*Assignment:* For each line of the data below, copy it if it holds the word "click".

*Extracted entries:*
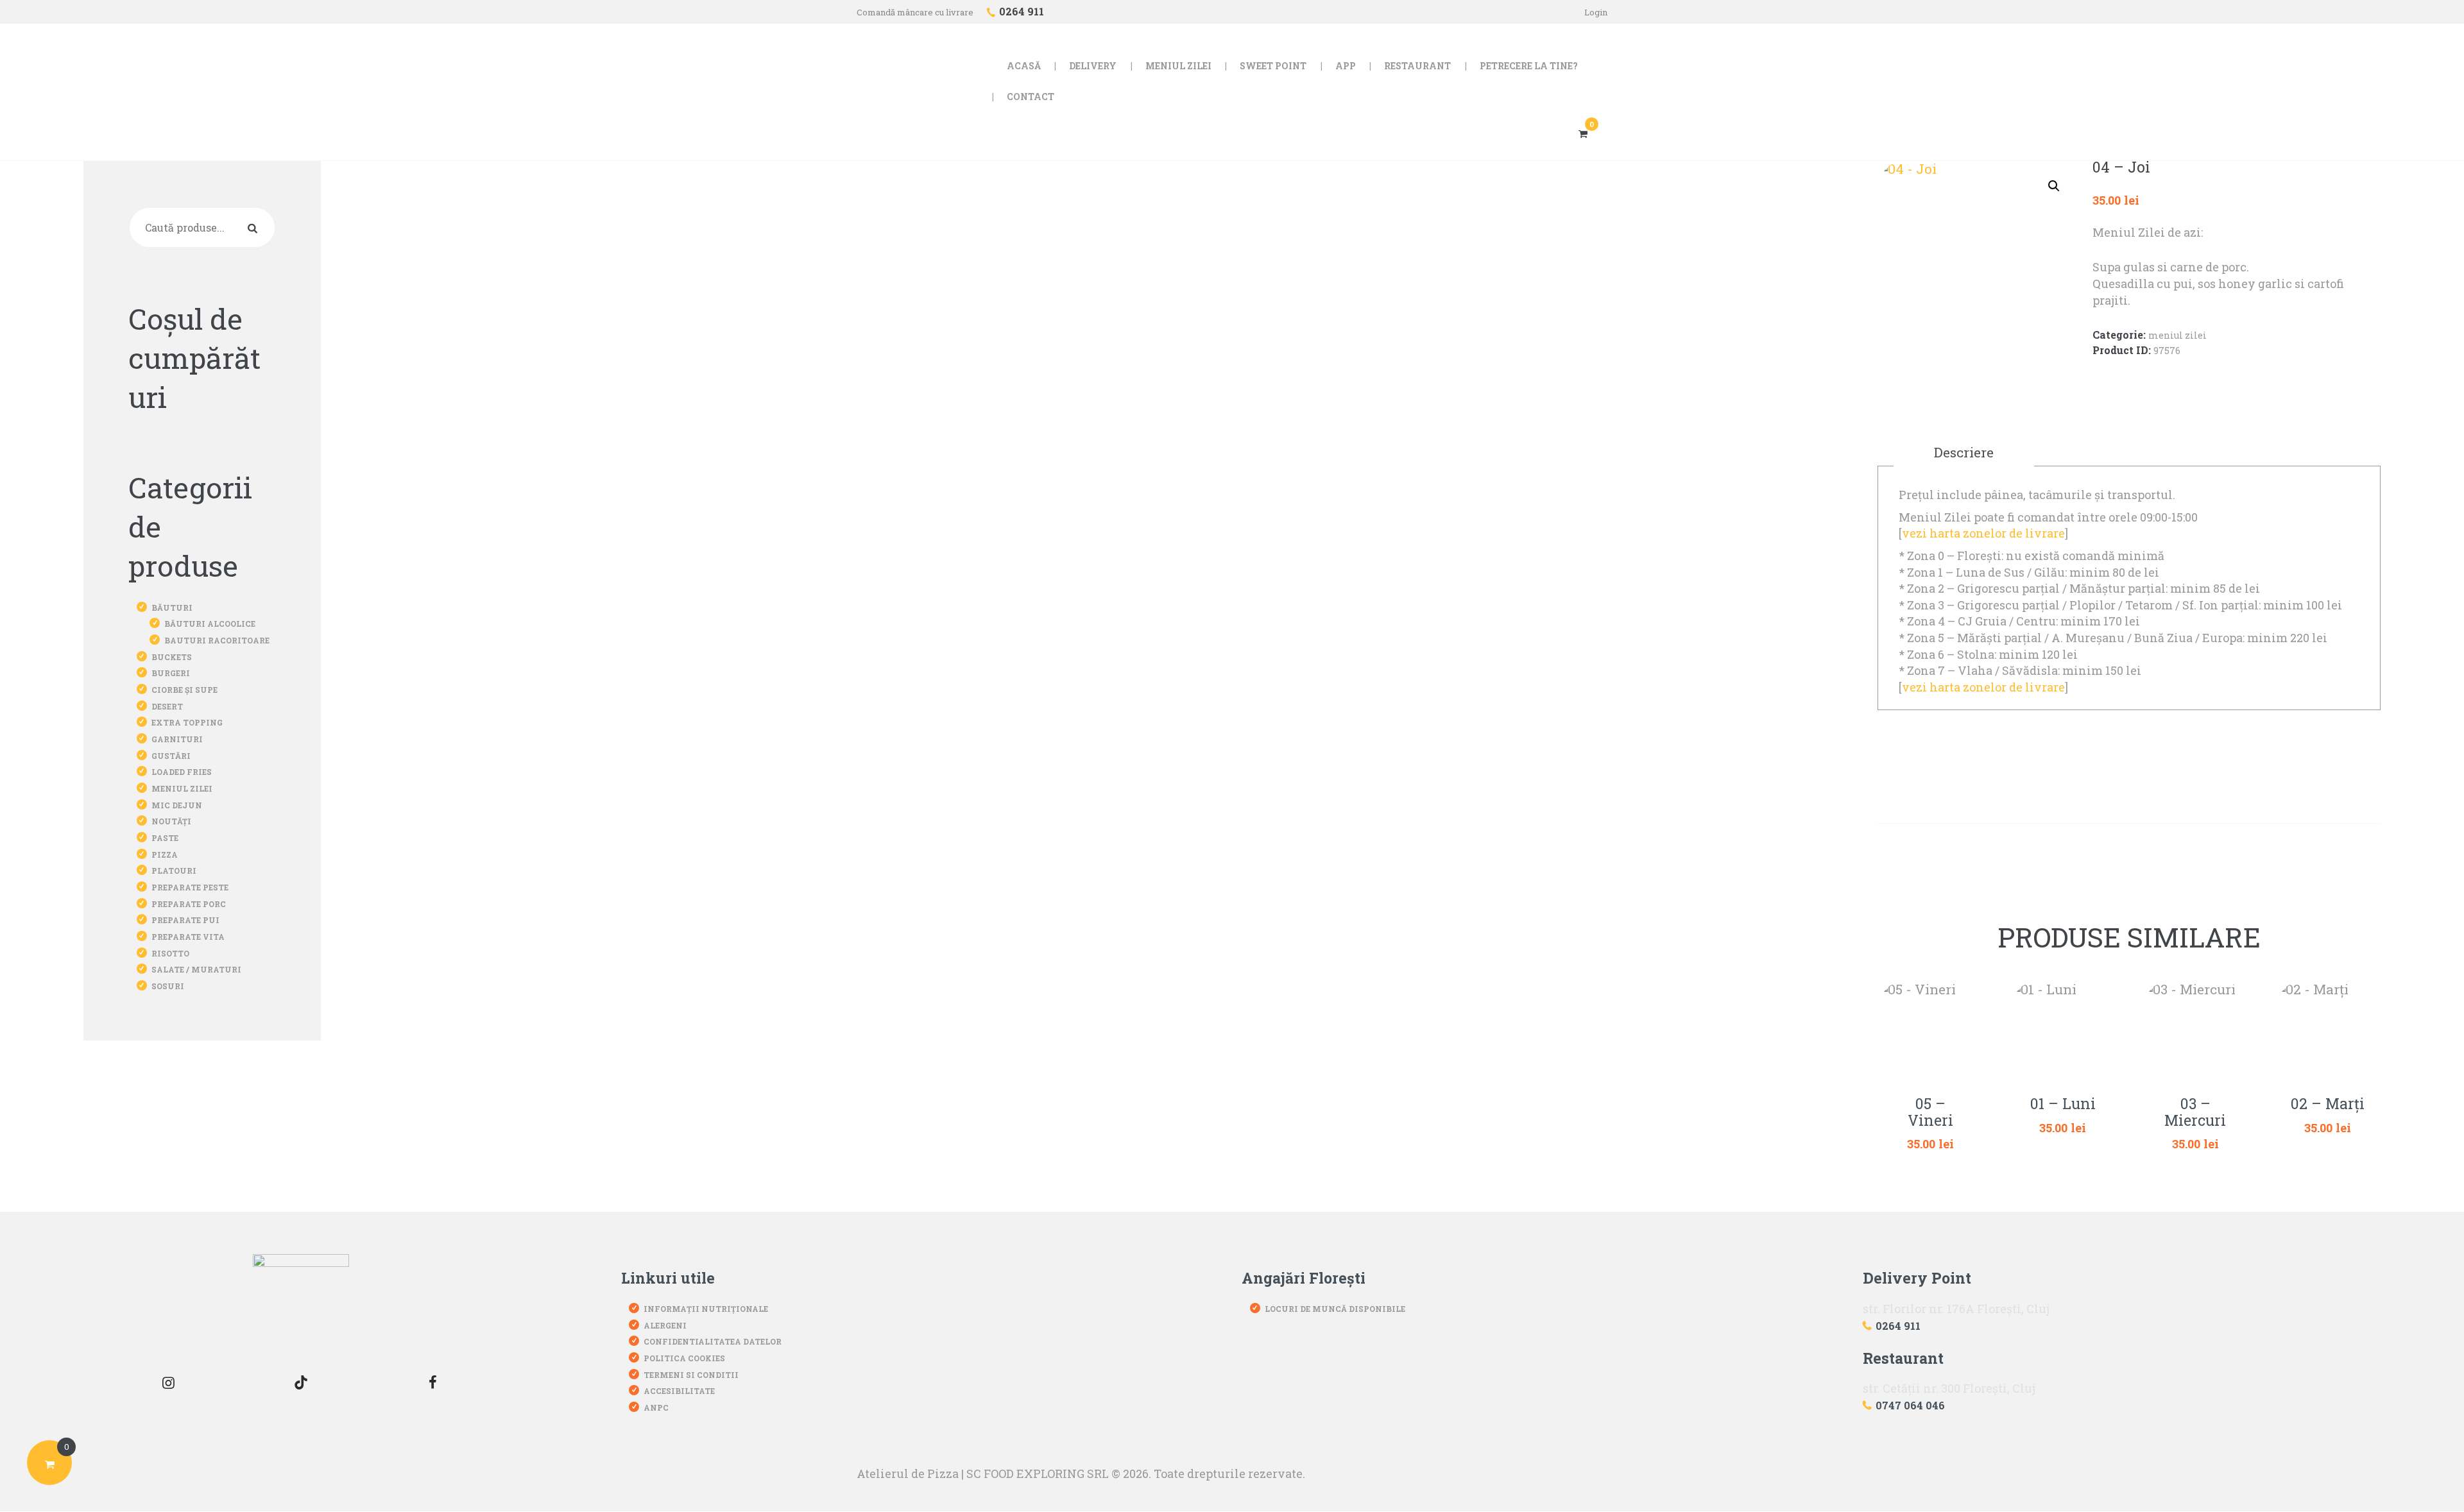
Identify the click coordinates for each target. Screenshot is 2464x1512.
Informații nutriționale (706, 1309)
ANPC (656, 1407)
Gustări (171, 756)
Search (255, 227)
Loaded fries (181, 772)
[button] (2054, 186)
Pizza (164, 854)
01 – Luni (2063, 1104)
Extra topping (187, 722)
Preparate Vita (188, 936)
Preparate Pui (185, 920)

* * *

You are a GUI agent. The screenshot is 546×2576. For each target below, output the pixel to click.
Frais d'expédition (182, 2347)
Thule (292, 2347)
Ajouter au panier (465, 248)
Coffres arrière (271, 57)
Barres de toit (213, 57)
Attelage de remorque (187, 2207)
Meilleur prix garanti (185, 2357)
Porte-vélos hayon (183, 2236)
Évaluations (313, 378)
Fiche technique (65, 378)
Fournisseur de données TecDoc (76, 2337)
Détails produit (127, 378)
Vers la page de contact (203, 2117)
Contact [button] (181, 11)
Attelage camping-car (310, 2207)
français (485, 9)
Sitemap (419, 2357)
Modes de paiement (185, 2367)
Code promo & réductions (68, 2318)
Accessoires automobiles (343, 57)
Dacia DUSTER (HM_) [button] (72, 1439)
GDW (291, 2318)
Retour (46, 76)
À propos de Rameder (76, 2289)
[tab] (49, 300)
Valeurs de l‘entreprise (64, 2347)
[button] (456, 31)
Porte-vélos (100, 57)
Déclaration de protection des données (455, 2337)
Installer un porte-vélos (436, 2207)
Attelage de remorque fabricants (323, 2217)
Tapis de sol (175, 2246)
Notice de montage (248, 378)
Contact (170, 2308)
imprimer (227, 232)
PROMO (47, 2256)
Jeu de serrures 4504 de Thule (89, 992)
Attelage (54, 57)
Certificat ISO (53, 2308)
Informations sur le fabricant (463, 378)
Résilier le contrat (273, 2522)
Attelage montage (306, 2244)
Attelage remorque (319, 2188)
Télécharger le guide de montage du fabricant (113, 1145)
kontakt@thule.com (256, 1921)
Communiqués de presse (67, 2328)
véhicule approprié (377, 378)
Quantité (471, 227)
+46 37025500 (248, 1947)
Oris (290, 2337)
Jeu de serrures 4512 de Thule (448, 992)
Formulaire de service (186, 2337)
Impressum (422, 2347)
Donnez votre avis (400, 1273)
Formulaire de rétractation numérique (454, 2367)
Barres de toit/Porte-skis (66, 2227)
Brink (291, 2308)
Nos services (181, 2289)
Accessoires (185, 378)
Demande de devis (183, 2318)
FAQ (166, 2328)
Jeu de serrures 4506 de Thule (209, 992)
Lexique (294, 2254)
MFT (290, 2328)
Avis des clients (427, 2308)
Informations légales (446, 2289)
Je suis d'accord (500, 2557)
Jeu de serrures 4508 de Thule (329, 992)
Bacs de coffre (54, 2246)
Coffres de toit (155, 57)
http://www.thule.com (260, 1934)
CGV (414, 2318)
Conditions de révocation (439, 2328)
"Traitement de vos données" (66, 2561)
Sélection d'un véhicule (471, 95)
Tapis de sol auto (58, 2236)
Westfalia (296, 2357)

*Written response:*
Identify the click coordinates for each target. Screenshot is 2464x1512.
You are a GUI agent. The screenshot is 546×2576. For each target below, output the pixel to click.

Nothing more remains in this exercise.